Same story as MarlboroughNewcomers.com, except I haven’t pulled the plug on the nameservers yet. I want to make sure that the new host stabilizes a bit before I move this. This site is my current “pet” and I want to make sure that it is happy with its new home. Running a pretty nice podcast out of here, so I don’t want to break the availability of it.

Other sites:
With this move I am getting out of the business of hosting at all. I’ve kicked my paying clients out – with a little help moving the boxes. Nuwisha.net and Osscast.com have followed me to Dreamhost, but with his own account. KenDesrochers.com has followed me to GoDaddy for domain registration, but will probably end up forwarding to either Google Picassa Web Albums or Yahoo Flickr.

Shaky start with DreamHost

Get $74 off Dreamhost L1: Crazy Domain Insane Hosting when you sign up for a year and use promo code BENCODE74. Sign up here.


For the past week I’ve been transitioning my sites from a small mom-and-pop provider to larger but-still-down-to-earth hosting provider, Dreamhost. Things have been shaky so far. The web server has gone down several times, and the mysql server completely crapped out for two days – they ended up replacing it. However, they were pretty shaky at my previous provider too. Dreamhost has much more streamlined support and reporting systems, so getting issues resolved and finding out what is going on is a lot easier.

My main reason for switching was that the old host stopped allowing me to alias emails to comcast addresses. About 1/4 of the users I support are on comcast, this was a big issue. Of course, after being set up for a while with dreamhost I realized they do the same thing, but with AOL instead of comcast. However, they do have mailman distribution listsoftware and other filter methods for getting around this, without furthering the spread of spam (which is the cause of these blocks).

Secondly, after doing some research, I realized that I was paying a lot more, and I wasn’t getting a lot more. I was paying around $40/mo. on the old host, with 7 web sites (mixed windows and linux), 3 gigs of storage and 50 gigs of bandwidth. Now, $10 per month for 200 gigs of storage and 2 TB of bandwidth – all linux (I’ve been waiting for an excuse to dump ASP/Access and use wordpress and gallery for my personal sites).
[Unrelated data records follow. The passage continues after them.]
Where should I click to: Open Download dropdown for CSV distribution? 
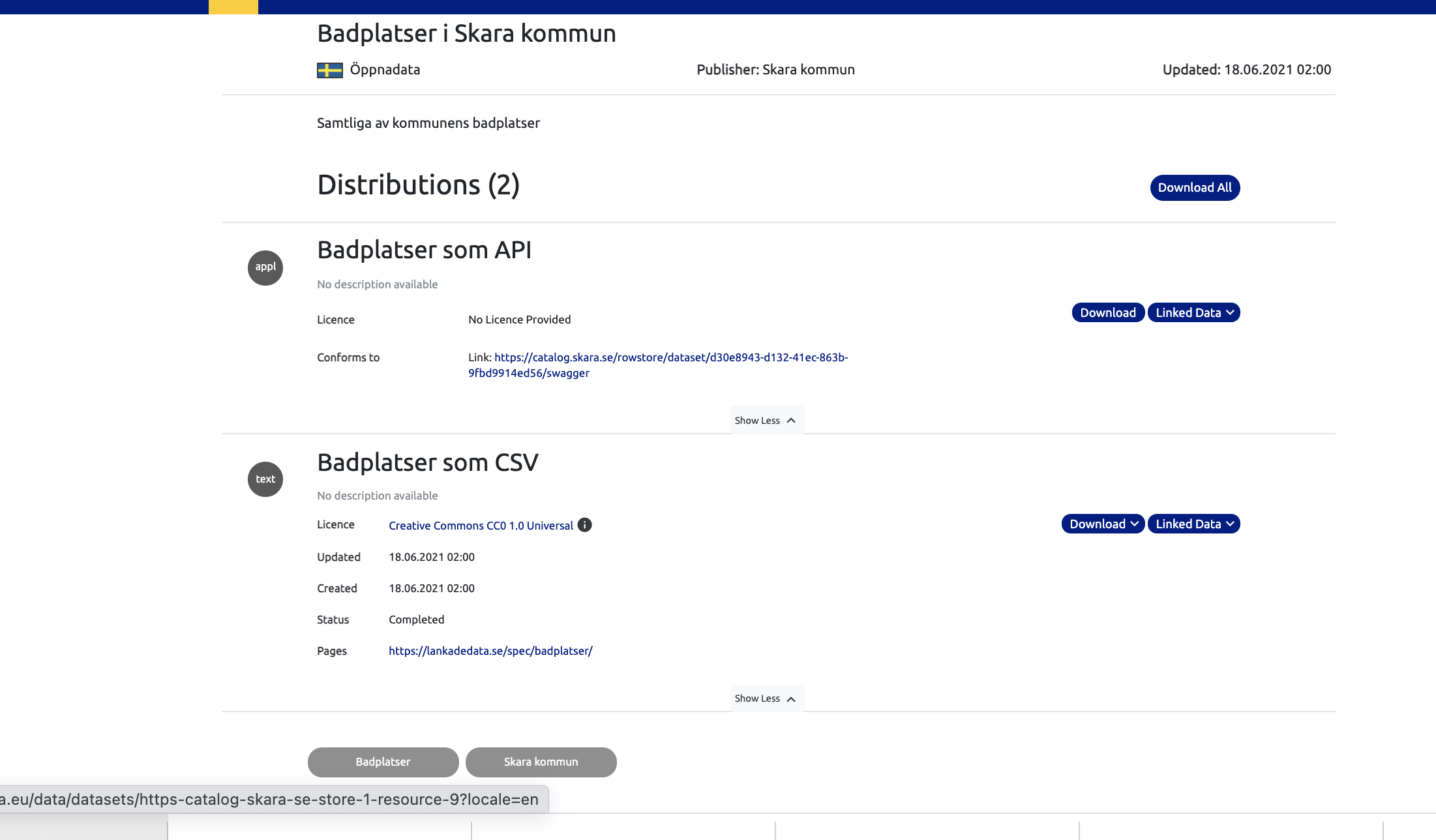tap(1103, 524)
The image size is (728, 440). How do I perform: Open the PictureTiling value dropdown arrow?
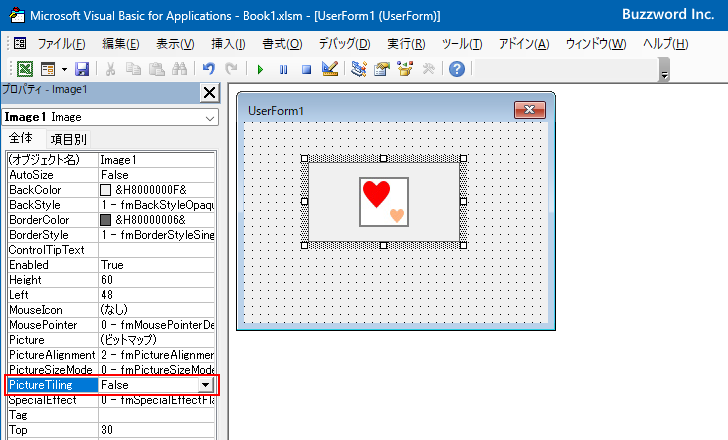[x=205, y=385]
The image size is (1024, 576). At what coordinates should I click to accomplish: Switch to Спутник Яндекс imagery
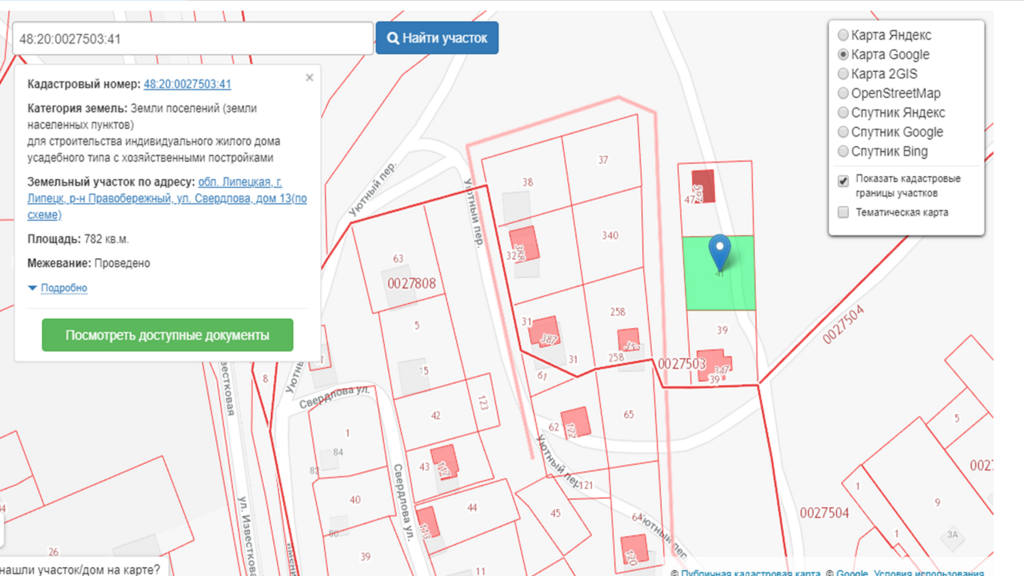[x=843, y=113]
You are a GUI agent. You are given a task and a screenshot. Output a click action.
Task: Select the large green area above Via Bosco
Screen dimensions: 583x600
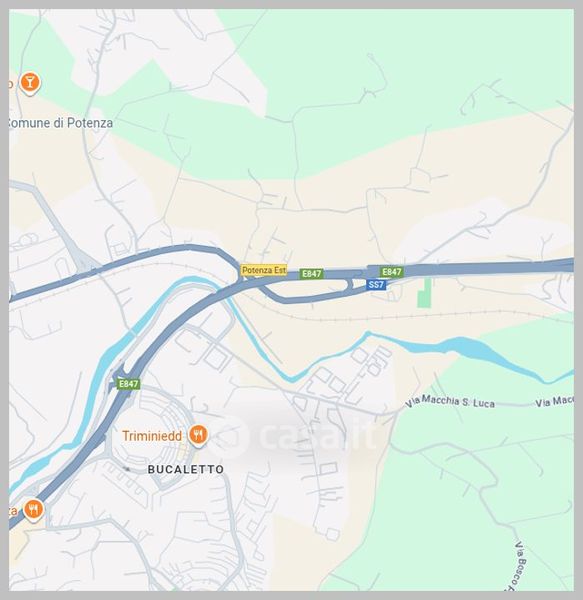(x=482, y=478)
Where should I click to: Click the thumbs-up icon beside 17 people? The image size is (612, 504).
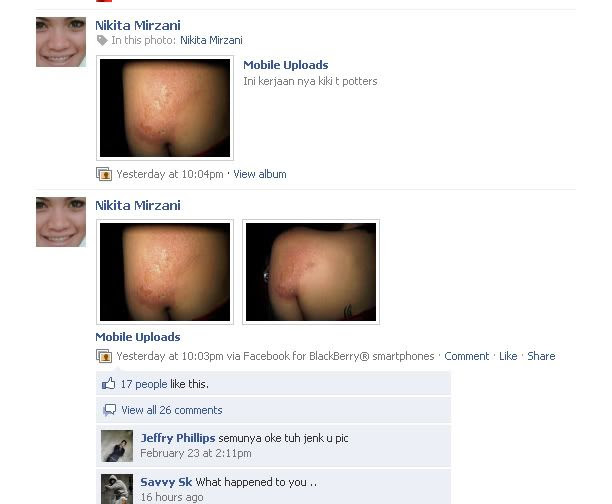click(x=109, y=384)
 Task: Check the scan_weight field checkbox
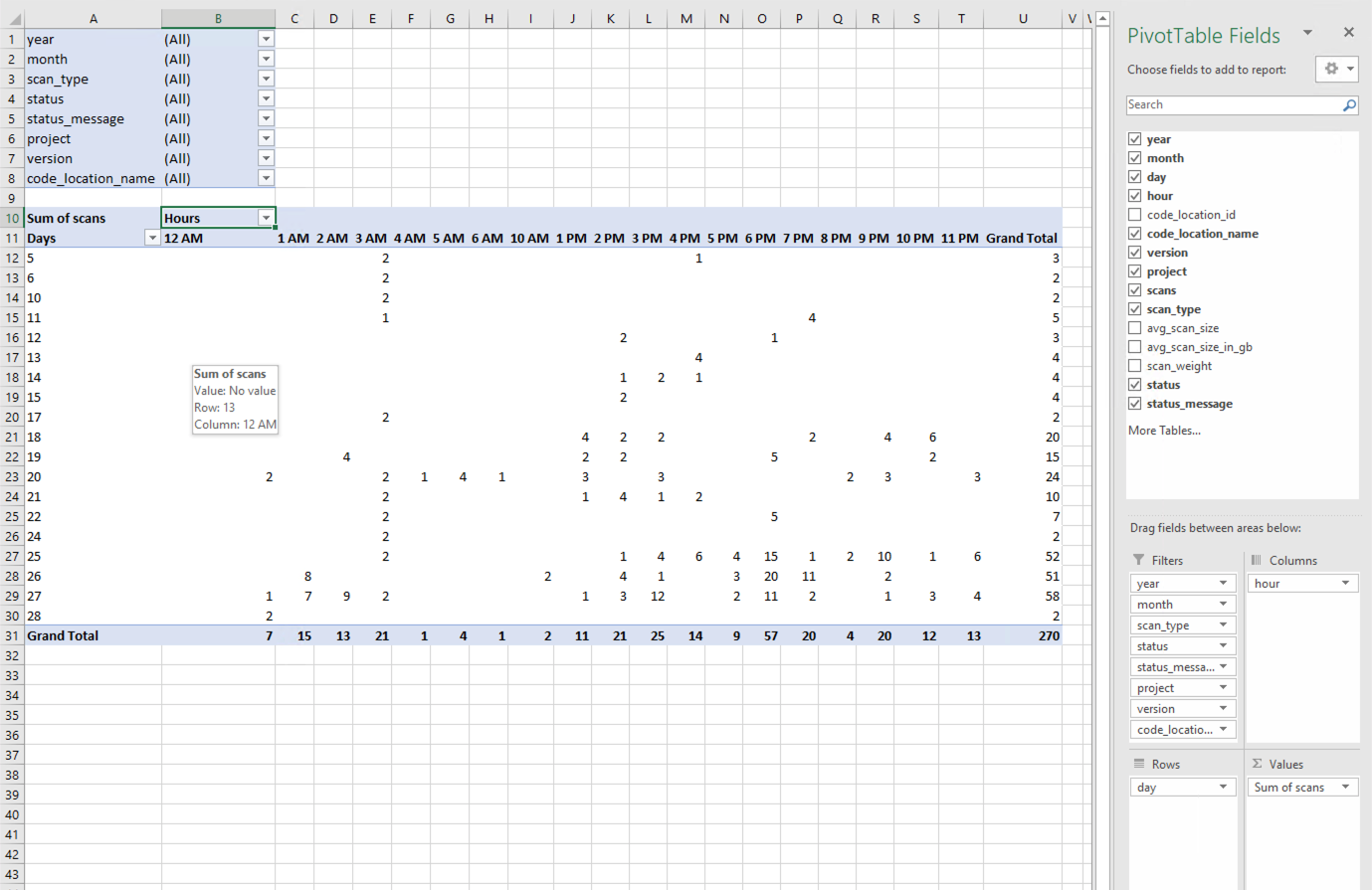(x=1134, y=366)
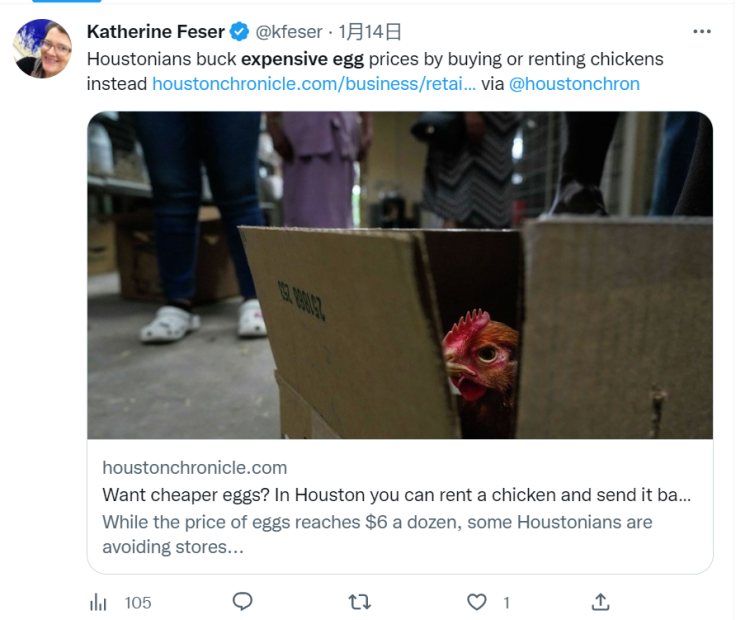Open the chicken in box photo

400,274
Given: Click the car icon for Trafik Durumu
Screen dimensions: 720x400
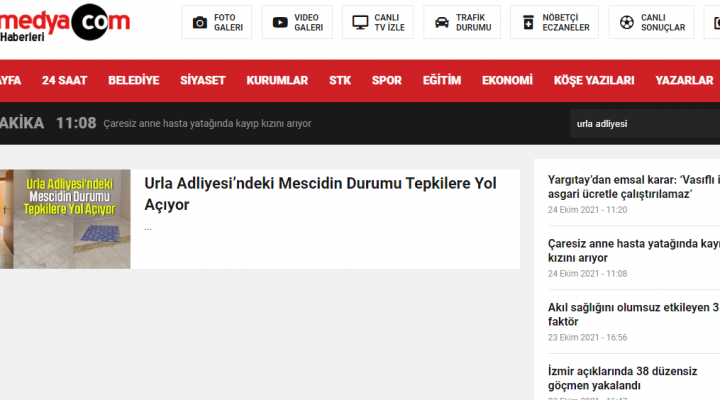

I’m not sure if there is a better host out there in my price range. Between $10 and $50 a month you really can’t expect much. You’d have to pay close to $100 at least for a reliable shared environment, and even higher if you want dedicated hosting. I think two of the sites I host are pretty high profile, but still – they don’t make money and my “clients” can’t afford better hosting. The only problem with site down time is that it goes against my reputation. Most people don’t know the difference between the artist and the framer.

Out of the box

I’ve been transistioning from the attitude that building everything from scratch is the way to go. The time it takes to create an application from scratch (although fun) doesn’t seem worth it anymore. Companies, small business and organizations don’t have the time and money to go through a full development lifecycle. They would just as soon go into their local store and buy some shrink wrap software and just use it. That is where I fit in. Because, actually going to the store, unwrapping the shrink wrap, performing the installation, and, gasp, configuring and customizing is not nearly as easy as you would think. So, now I believe the way to go is to become an expert in several software packages, and be ready to install, configure and customize, while leaving the core products untouched. Thinking outside the box about out of the box software.